◆ Data provided:
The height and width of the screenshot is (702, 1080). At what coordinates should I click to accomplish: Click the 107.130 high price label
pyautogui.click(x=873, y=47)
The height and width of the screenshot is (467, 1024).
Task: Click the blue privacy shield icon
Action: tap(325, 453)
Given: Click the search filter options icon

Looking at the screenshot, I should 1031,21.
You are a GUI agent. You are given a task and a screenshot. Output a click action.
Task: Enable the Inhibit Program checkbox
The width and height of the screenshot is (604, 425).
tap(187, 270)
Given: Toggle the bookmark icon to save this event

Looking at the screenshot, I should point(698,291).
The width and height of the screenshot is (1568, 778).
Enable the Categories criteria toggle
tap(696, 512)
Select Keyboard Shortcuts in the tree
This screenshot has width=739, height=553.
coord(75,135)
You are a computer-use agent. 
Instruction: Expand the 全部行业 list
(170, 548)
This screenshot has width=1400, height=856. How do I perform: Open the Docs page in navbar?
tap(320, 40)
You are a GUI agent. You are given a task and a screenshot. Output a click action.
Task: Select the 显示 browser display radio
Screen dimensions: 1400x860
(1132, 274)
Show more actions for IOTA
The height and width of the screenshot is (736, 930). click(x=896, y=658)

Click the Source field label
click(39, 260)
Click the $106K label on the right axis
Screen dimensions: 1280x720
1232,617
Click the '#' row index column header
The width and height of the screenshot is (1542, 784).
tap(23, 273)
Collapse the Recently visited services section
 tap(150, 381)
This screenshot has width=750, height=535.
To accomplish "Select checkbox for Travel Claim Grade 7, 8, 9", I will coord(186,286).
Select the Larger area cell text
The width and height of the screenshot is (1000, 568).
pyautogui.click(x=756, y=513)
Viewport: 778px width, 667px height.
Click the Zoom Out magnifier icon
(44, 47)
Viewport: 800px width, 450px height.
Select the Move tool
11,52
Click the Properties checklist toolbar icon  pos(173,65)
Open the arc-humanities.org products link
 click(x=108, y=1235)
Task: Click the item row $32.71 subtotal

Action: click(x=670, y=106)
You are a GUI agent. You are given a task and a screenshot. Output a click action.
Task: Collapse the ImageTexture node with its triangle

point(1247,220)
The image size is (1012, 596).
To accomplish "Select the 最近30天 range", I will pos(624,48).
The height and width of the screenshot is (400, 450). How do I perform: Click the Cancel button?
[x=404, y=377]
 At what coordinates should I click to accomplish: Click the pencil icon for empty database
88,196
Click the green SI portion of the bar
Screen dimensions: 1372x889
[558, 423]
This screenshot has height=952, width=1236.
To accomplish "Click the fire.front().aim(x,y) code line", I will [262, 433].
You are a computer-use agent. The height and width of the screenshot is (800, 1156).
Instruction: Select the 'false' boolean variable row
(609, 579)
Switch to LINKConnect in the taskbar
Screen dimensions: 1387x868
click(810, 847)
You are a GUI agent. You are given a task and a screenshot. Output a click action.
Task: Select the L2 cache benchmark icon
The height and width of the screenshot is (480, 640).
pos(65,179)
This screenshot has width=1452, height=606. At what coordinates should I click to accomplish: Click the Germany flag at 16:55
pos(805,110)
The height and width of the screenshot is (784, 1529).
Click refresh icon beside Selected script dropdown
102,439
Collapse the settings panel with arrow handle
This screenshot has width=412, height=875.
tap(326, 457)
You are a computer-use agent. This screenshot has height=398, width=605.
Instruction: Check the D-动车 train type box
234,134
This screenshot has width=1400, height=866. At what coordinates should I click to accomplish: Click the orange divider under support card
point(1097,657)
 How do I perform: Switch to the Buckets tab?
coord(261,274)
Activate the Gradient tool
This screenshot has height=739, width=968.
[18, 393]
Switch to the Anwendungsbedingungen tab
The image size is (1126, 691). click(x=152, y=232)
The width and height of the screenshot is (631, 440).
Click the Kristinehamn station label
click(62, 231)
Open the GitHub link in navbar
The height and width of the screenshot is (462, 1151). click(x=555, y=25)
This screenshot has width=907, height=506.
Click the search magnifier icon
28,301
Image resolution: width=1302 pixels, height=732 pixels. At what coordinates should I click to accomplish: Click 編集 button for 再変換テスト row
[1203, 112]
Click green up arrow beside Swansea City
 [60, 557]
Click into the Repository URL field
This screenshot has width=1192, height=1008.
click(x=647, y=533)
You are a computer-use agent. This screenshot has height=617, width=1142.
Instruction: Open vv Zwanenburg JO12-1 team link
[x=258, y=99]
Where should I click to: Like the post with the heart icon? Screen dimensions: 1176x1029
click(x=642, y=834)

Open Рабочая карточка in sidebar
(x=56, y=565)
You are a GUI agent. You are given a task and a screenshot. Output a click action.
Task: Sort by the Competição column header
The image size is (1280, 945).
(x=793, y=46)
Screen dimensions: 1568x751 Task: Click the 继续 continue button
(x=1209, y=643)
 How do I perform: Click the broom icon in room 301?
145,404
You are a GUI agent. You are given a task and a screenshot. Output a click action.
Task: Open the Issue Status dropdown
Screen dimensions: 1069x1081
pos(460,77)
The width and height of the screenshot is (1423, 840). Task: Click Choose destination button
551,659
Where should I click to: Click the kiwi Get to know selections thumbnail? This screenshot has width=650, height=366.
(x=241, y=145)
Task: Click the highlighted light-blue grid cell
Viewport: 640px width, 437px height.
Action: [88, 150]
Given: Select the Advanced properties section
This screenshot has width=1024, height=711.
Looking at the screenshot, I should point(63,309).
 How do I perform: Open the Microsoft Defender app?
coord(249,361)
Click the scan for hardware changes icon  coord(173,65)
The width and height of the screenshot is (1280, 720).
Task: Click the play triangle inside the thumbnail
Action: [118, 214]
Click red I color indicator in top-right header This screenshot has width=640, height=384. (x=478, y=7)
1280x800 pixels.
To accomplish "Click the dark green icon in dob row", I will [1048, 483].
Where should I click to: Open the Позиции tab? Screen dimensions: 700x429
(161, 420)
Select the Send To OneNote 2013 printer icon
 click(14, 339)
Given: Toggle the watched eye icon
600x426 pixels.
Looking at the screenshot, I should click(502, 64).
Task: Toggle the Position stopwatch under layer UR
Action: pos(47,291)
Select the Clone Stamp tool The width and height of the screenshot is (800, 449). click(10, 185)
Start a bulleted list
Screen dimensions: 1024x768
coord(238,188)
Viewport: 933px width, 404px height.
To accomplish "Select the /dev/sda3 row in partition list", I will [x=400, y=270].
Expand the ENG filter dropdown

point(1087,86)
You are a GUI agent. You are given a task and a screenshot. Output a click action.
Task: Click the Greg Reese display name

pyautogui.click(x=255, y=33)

◆ Instructions for the task: Of the lines above, copy each that contains "right".

◆ Solution for this exercise:
Click the $106K label on the right axis
Click red I color indicator in top-right header This screenshot has width=640, height=384. (x=478, y=7)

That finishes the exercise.